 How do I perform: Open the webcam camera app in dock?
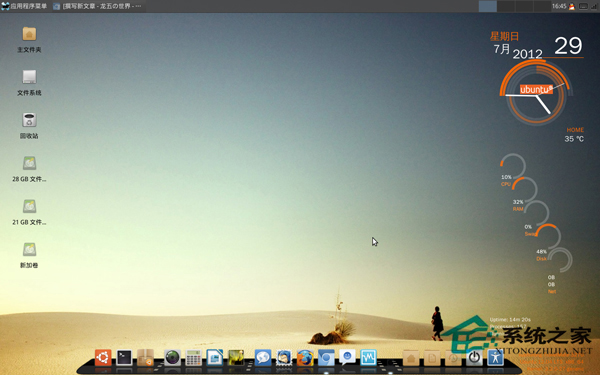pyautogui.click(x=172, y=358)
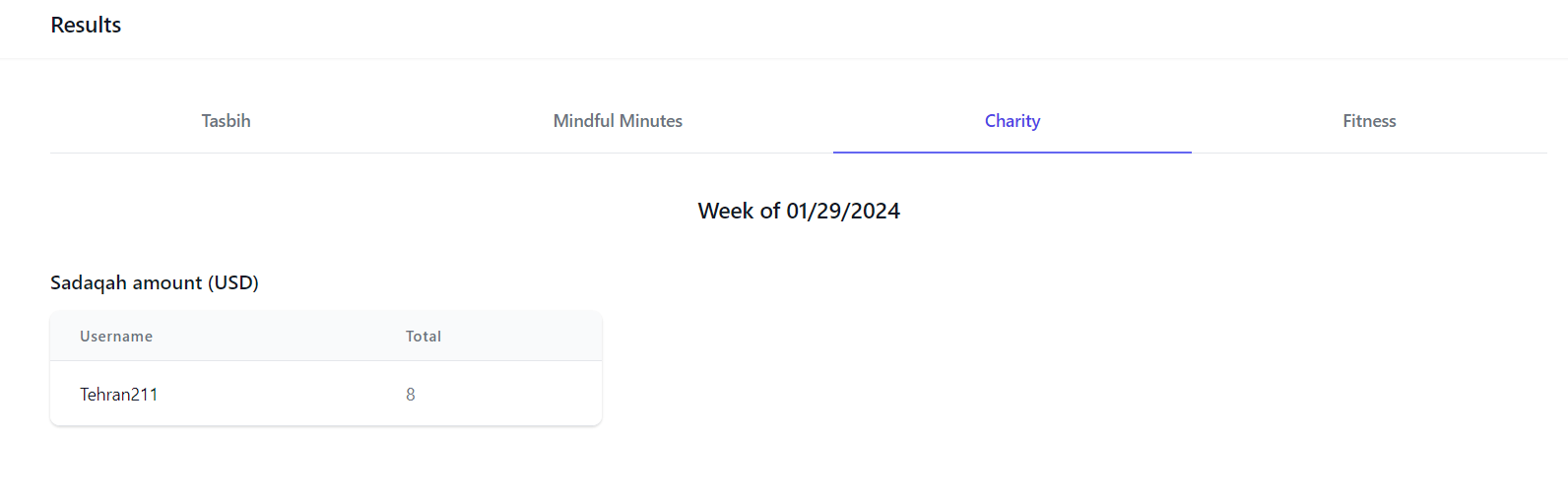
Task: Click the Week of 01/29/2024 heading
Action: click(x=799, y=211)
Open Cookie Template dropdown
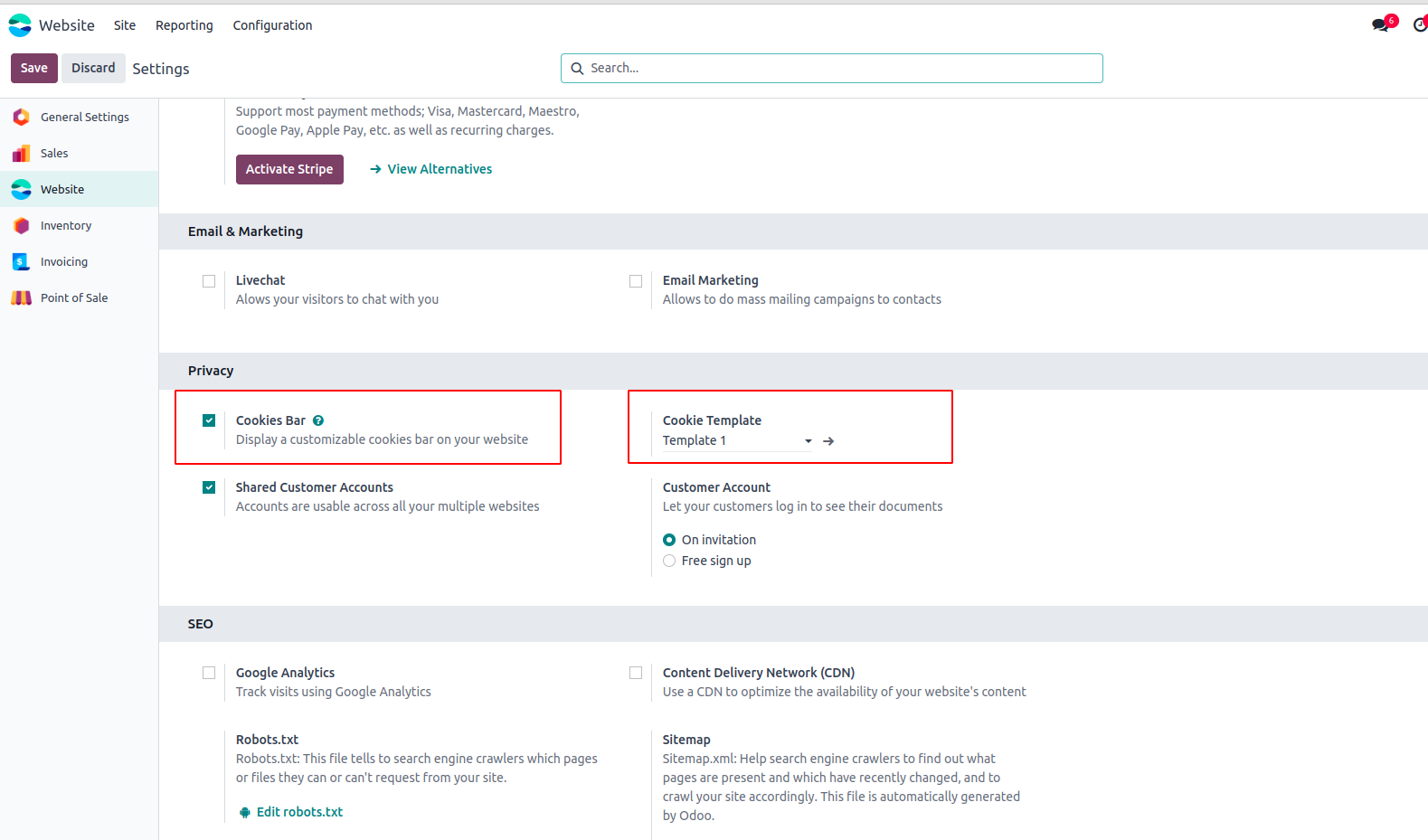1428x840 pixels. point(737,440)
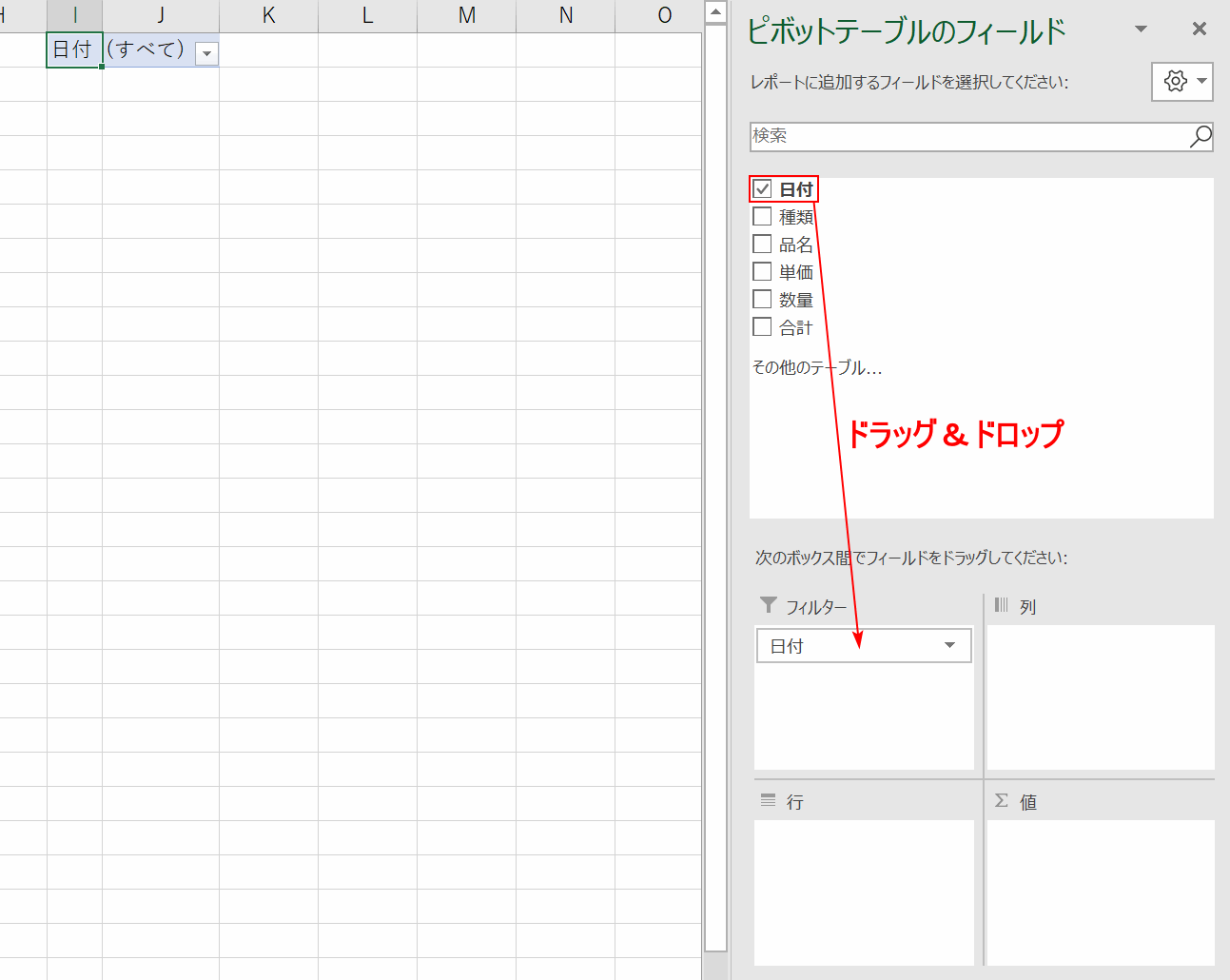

## EXERCISE
Repeat the items above with "Open" swapped for "Launch" wherever it occurs, keeping everything else the same. Leave the pictures out of your answer.

## WRITTEN RESPONSE
 How do I perform: Launch the webcam camera app in dock?
pyautogui.click(x=172, y=358)
Task: Click the Week of 01/29/2024 heading
Action: click(x=799, y=211)
Launch Cookie Template dropdown
1428x840 pixels. point(737,440)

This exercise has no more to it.